> _À faire_:
• a. Recopiez le passage du texte sur la pêche langoustière à Camaret, en commençant à « Mais la langouste » et en terminant à « des conditions climatiques. ».
• b. D'après le texte sur la pêche langoustière à Camaret, de quel mois à quel mois s'étendait la période de pêche ?
• c. Prolongez le texte sur la pêche langoustière à Camaret en reprenant après sa dernière phrase.

-------- Texte présenté --------

Mais la langouste et le homard abondaient et ces dangers ne pas repoussaient pas les pêcheurs.
la pêche
La période de pêche commençait aux beaux jours, elle s'étendait de mai à septembre ou octobre. Les départs et les arrivées était régulés par les marées car on ne pêchait pas pendant les périodes de vives eaux qui ont lieu toutes le deux semaines. Les sloops langoustiers quittaient Camaret après les forts coefficients pour arriver sur les lieux de pêche par marée moyenne. Les voyages pouvaient durer 4 ou 5 semaines, le temps de deux "mortes-eaux", parfois plus en fonction la pêche et des conditions climatiques.
Selon le témoignage de Mr Aflalo, expert britanique des pêches qui visita le Vautour (C1072) en 1903, tous les deux jours un bateau rentrait à Camaret pour ramener la pêche de la flottille.
Quand le temps se gâtait ou pendant les fortes marées, les bateaux pouvaient se réfugier dans les ports les plus proches, à Ste Mary des Scilly, à St Ives, Penzance, Newlyn... Toute la flotille langoustière se retrouvait au mouillage dans ces ports, favorisant le commerce et apportant une certaine animation des lieux.

-------- Extrait source --------

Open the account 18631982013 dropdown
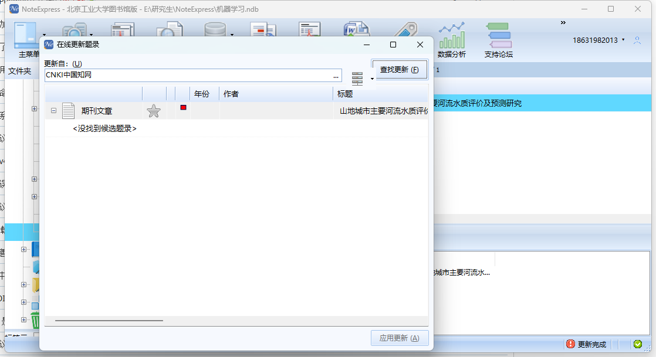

--------

> _Réponses attendues_:
• a.
Mais la langouste et le homard abondaient et ces dangers ne pas repoussaient pas les pêcheurs.
la pêche
La période de pêche commençait aux beaux jours, elle s'étendait de mai à septembre ou octobre. Les départs et les arrivées était régulés par les marées car on ne pêchait pas pendant les périodes de vives eaux qui ont lieu toutes le deux semaines. Les sloops langoustiers quittaient Camaret après les forts coefficients pour arriver sur les lieux de pêche par marée moyenne. Les voyages pouvaient durer 4 ou 5 semaines, le temps de deux "mortes-eaux", parfois plus en fonction la pêche et des conditions climatiques.

• b. De mai à septembre ou octobre.

• c.
Les réactions des pêcheurs locaux
En 1902 les pêcheurs locaux qui virent arriver de nombreux bateaux bretons, d'abord de Camaret, du Conquet, puis de Loguivy en 1903, s'inquiètèrent de cette concurrence. Les fonds riches en crustacés allaient être pillés par des concurrents venus de l'autre côté de la Manche.
La limite de pêche était de 3 milles marins (5.5 km) et la vedette des gardes pêche veillait au respect du règlement.
La zone des "Seven Stones", où Douguet commença sa prospection, posa problème au début puis il fut reconnu que ce n'était pas une terre mais seulement des roches à fleur d'eau qui étaient en dehors de la limite des eaux anglaises.
Les langoustiers purent continuer la pêche.
Les limites de pêche
Les bretons ne sont pas toujours disciplinés et comme la langouste était abondante à l'intérieur de la limite des 3 milles, il était tentant d'y faire une incursion de temps de temps. C'est à cette époque que les camarétois ont appris l'art de la fraude. Les autorités maritimes veillaient et il y avait régulièrement des arraisonnements, beaucoup de langoustiers camaretois se sont fait prendre. Le scénario était souvent le même : le bateau pris à l'intérieur des eaux anglaises par la vedette des garde-pêche était ramené au port et son patron rapidement jugé. En général pour sa défense il invoquait les courants qui déplacent les engins de pêche ou la brume qui empêche de se situer. Il en résultait une amende plus ou moins forte et parfois la confiscation de la pêche et des casiers. Celà n'empêchait pas la bonne entente entre bretons et cornouaillais.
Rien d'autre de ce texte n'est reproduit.